CJNG intensifica violencia con drones explosivos en Michoacán tras muerte de 'Mencho'
Un mes después del abatimiento de Nemesio Oseguera Cervantes, alias 'El Mencho', líder del Cártel Jalisco Nueva Generación (CJNG), este grupo delictivo ha reanudado con fuerza sus ataques terroristas en la Sierra Costa de Michoacán. Habitantes de cuatro comunidades nahuas denuncian una nueva ola de agresiones con drones cargados de explosivos, mientras exigen a las autoridades federales y estatales el desmantelamiento inmediato de la organización criminal en la zona.
Ocho días de terror continuo
Según reportes del Colectivo de Defensa de Derechos Humanos y Territorio (CODDHHT), los ataques se han prolongado durante ocho días consecutivos en algunas localidades, sin que hasta el momento se registre intervención efectiva de las corporaciones de seguridad para proteger a la población civil. Las comunidades afectadas incluyen:
- Laguna de Calvillo
- El Puerto
- El Ranchual
- El Salitre de Estopila
Todas estas localidades pertenecen al municipio de Chinicuila, donde los residentes han vivido bajo constante amenaza durante los últimos tres años. "Estos actos representan una grave amenaza a la seguridad pública generando temor, desplazamiento y vulnerabilidad entre las familias que habitan estas localidades", alertan tanto el CODDHHT como los habitantes directamente afectados.
Evolución de la violencia criminal
La estrategia del CJNG ha evolucionado significativamente en la región. Inicialmente, las agresiones se limitaban al uso de armas de fuego convencionales. Posteriormente, el cártel incorporó tecnología avanzada mediante drones modificados para transportar y detonar explosivos. Más recientemente, han recurrido a la siembra de minas terrestres en puntos estratégicos de las carreteras, buscando incomunicar por completo a las comunidades indígenas.

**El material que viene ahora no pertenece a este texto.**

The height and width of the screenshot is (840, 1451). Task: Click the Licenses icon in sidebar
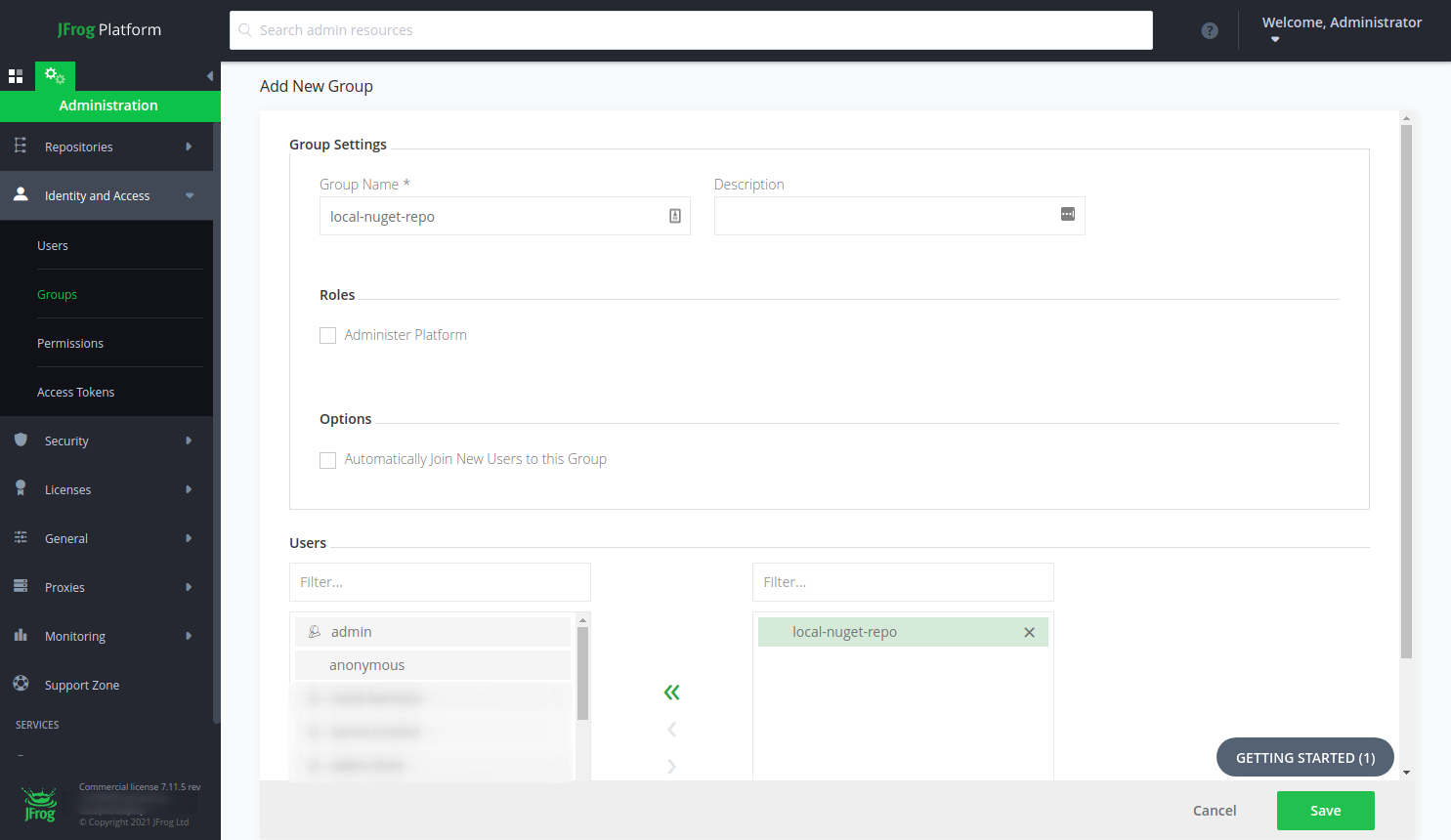coord(20,489)
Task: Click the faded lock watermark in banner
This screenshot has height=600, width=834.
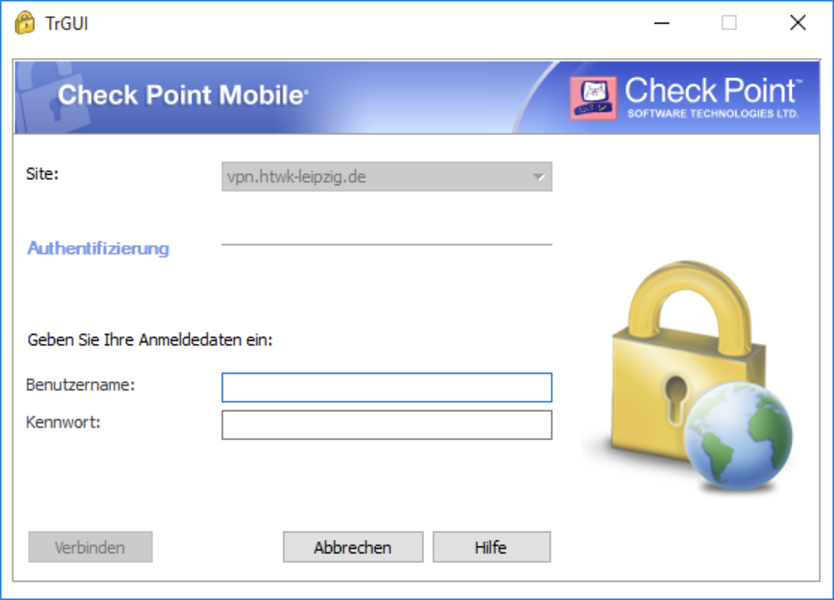Action: (x=43, y=97)
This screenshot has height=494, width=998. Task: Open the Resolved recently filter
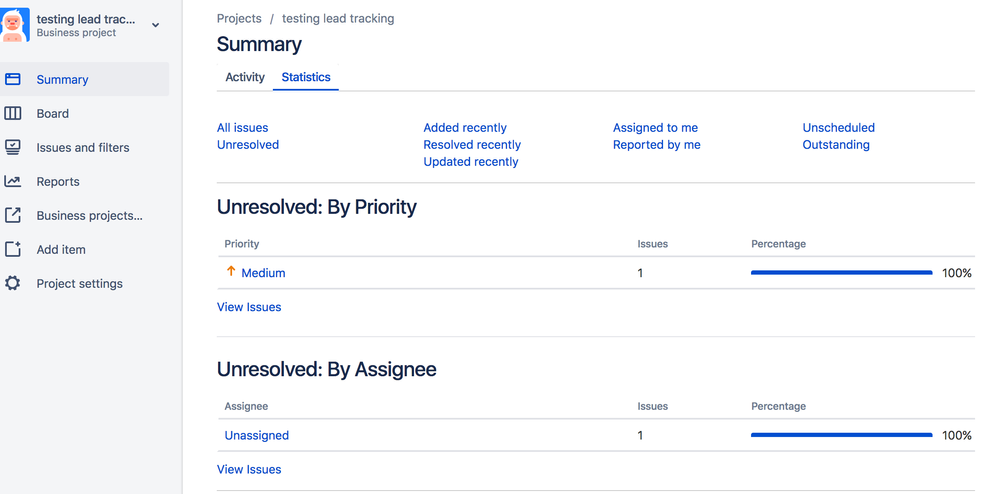tap(472, 145)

Frente a la ausencia de operativos gubernamentales para desactivar estos artefactos explosivos, los propios habitantes han tenido que asumir esta peligrosa labor a través de sus guardias comunales. "El uso de este tipo de tecnología con fines violentos constituye un riesgo extremo y una escalada en la inseguridad", advierten los defensores de derechos humanos.

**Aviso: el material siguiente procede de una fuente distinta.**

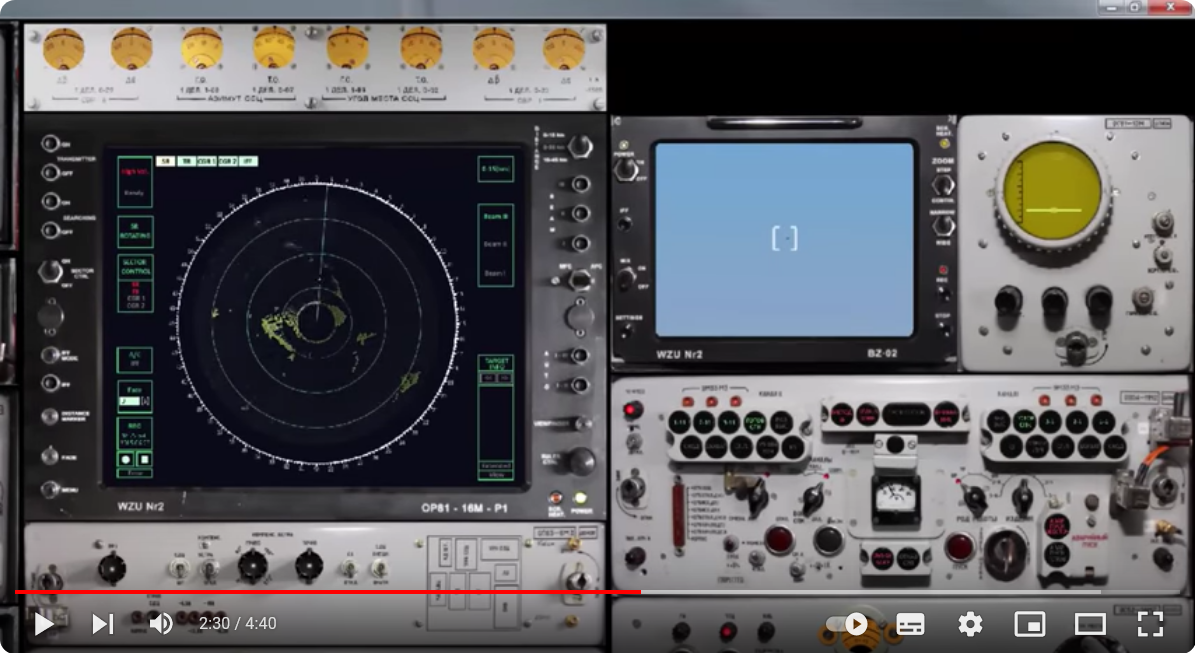Click the TARGET INFO panel on radar
This screenshot has width=1195, height=653.
click(495, 362)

Exigencias concretas de las comunidades
Las comunidades nahuas han formulado demandas específicas a las autoridades, entre las que destacan:
- Desmantelamiento completo del CJNG en la región y detención de sus miembros
- Retiro inmediato de todos los explosivos colocados en carreteras y áreas cercanas a las comunidades
- Instalación de un retén militar permanente en el crucero de Los Telares
- Implementación de puestos de vigilancia y control por parte del Ejército Mexicano
- Establecimiento de mesas de trabajo entre autoridades federales, estatales y comunidades
- Investigación exhaustiva por parte de la Fiscalía General del Estado
Los habitantes denuncian que la inacción de las autoridades frente a esta problemática representa una posición de complicidad indirecta, especialmente considerando que comunidades como Coahuayula son vistas como los últimos bastiones de defensa territorial que impiden el acceso libre del crimen organizado a la Costa Michoacana.
Contexto histórico de violencia
La violencia en la Sierra Costa de Michoacán no es un fenómeno nuevo. Durante 2025 se documentaron agresiones en febrero, abril, julio y octubre, y a pesar del Plan Michoacán por la Paz y la Justicia implementado por el gobierno federal, entre el 25 y el 31 de diciembre del mismo año, siete comunidades estuvieron bajo ataque constante.
El gobernador Alfredo Ramírez Bedolla ha afirmado que en Chinicuila existe vigilancia permanente con presencia de la Guardia Civil, la Guardia Nacional y el Ejército Mexicano. Sin embargo, según reportes del CODDHHT, estas fuerzas de seguridad no se internan en las comunidades más afectadas, lo que permite que los ataques continúen impunemente.
La situación se agrava con casos como la desaparición, el 19 de marzo de 2024, del defensor del territorio José Gabriel Pelayo Salgado, fundador del Consejo Popular de Chinicuila, sin que existan avances significativos en las investigaciones para localizar su paradero o identificar a los responsables.